The democracy of the totalitarians.
While I still back the original U.S. move to dethrone Saddam Hussein from power, I am however, supportive of Daniel Pipe’s astute advise that he gave early on in the war. remove Saddam, remove U.S. troops to secure camps outside of Iraqi cities, and hand the country back to the remaining generals, with a promise to be back if they return to their old ways.
There is no way of reforming the unreformable, even in a country that was more sophisticated and secular (as a Middle East Muslim country could ever get) as Iraq. I was proved wrong, and Daniel Pipes was proved right, there is no way of getting around it. It’s just too bad his council wasn’t sought by the Bush administration.
NOTE: One major telltale sign that Iraq is a lost cause, is the extreme hatred they still have for their liberators.
BAGHDAD — The Iranian-backed Shiite group responsible for most of the attacks against U.S. forces in the final years of the Iraq war is busily reinventing itself as a political organization in ways that could enhance Iran’s influence in post-American Iraq — and perhaps beyond.

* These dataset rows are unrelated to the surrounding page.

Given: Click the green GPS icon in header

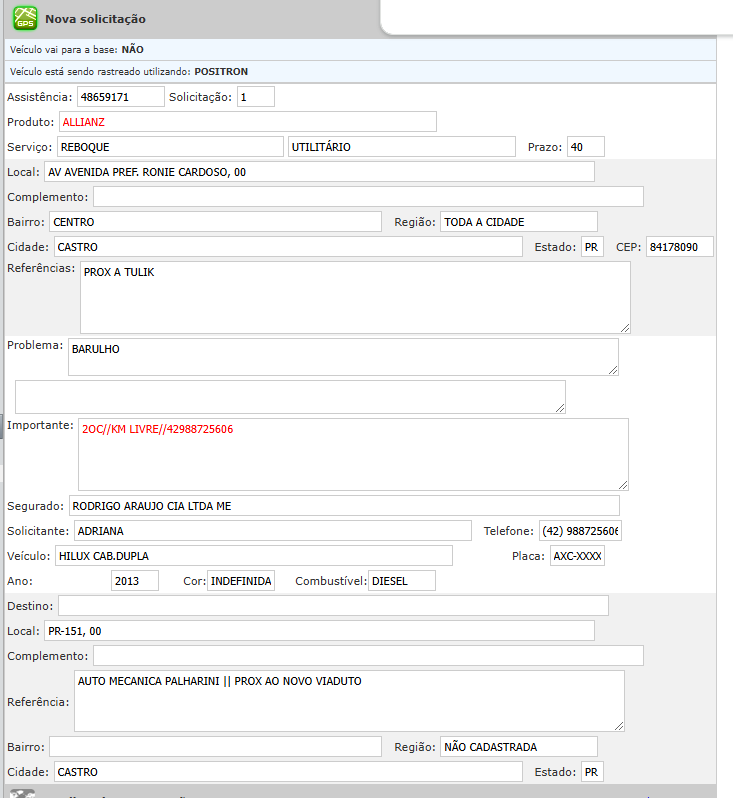Looking at the screenshot, I should [x=24, y=18].
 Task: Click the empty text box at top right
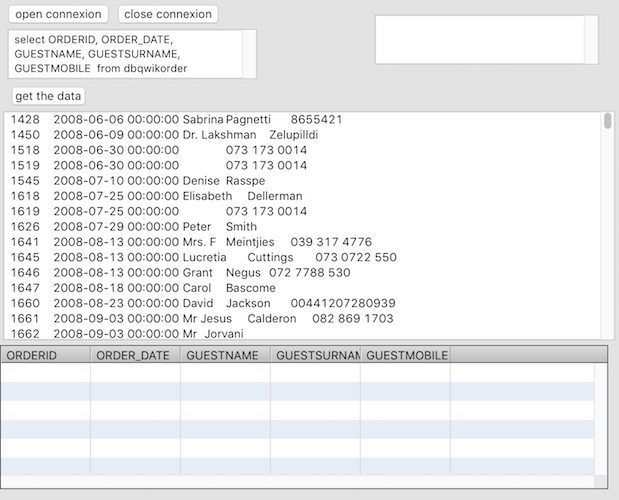click(479, 40)
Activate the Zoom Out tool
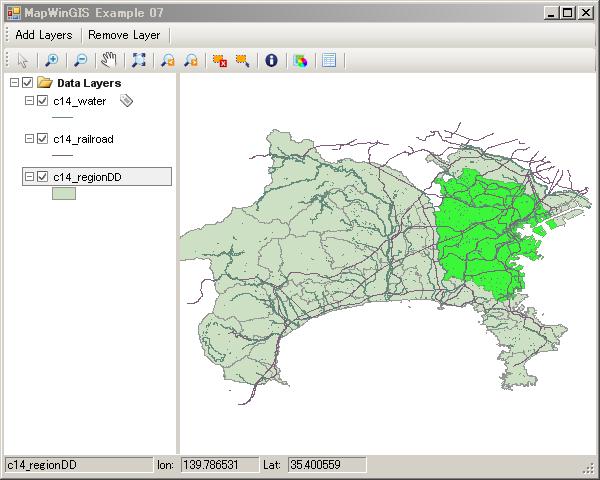The width and height of the screenshot is (600, 480). click(x=80, y=60)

In recent months, Asaib Ahl al-Haq — the League of the Righteous — has been rapidly expanding its presence across Iraq, trumpeting the role the once-shadowy group says it played in forcing the departure of U.S. troops with its bomb attacks against American targets.
The group’s chief officers have returned from exile in Iran, and they have set about opening a string of political offices, establishing a social services program to aid widows and orphans, and launching a network of religious schools, echoing the methods and structures of one of its close allies, the Lebanese Shiite movement Hezbollah.
At one of the group’s offices in the Baghdad neighborhood of Kadhimiyah, portraits of Iranian Supreme Leader Ayatollah Ali Khamenei and of the Islamic republic’s founder, Ayatollah Ruhollah Khomeini, hang on the walls, alongside those of Iraqi Shiite religious figures and of the group’s leader, Qais al-Khazali. He is among those who have relocated from Iran, where he took refuge in 2010 after nearly three years in U.S. custody because of his alleged role in directing a raid that killed five Americans.
The immediate goal is to raise Asaib Ahl al-Haq’s public profile after years of secrecy necessitated by the war against the Americans, said Sheikh Mithaq al-Humairi, 30, the youthful cleric who is in charge of the office, located in a small house on a quiet residential side street.
“Asaib Ahl al-Haq was founded as an Islamic resistance movement to fight the American occupation, but now this stage is over,” he said. “Now we have entered a new phase, which is to make people aware of Asaib Ahl al-Haq.”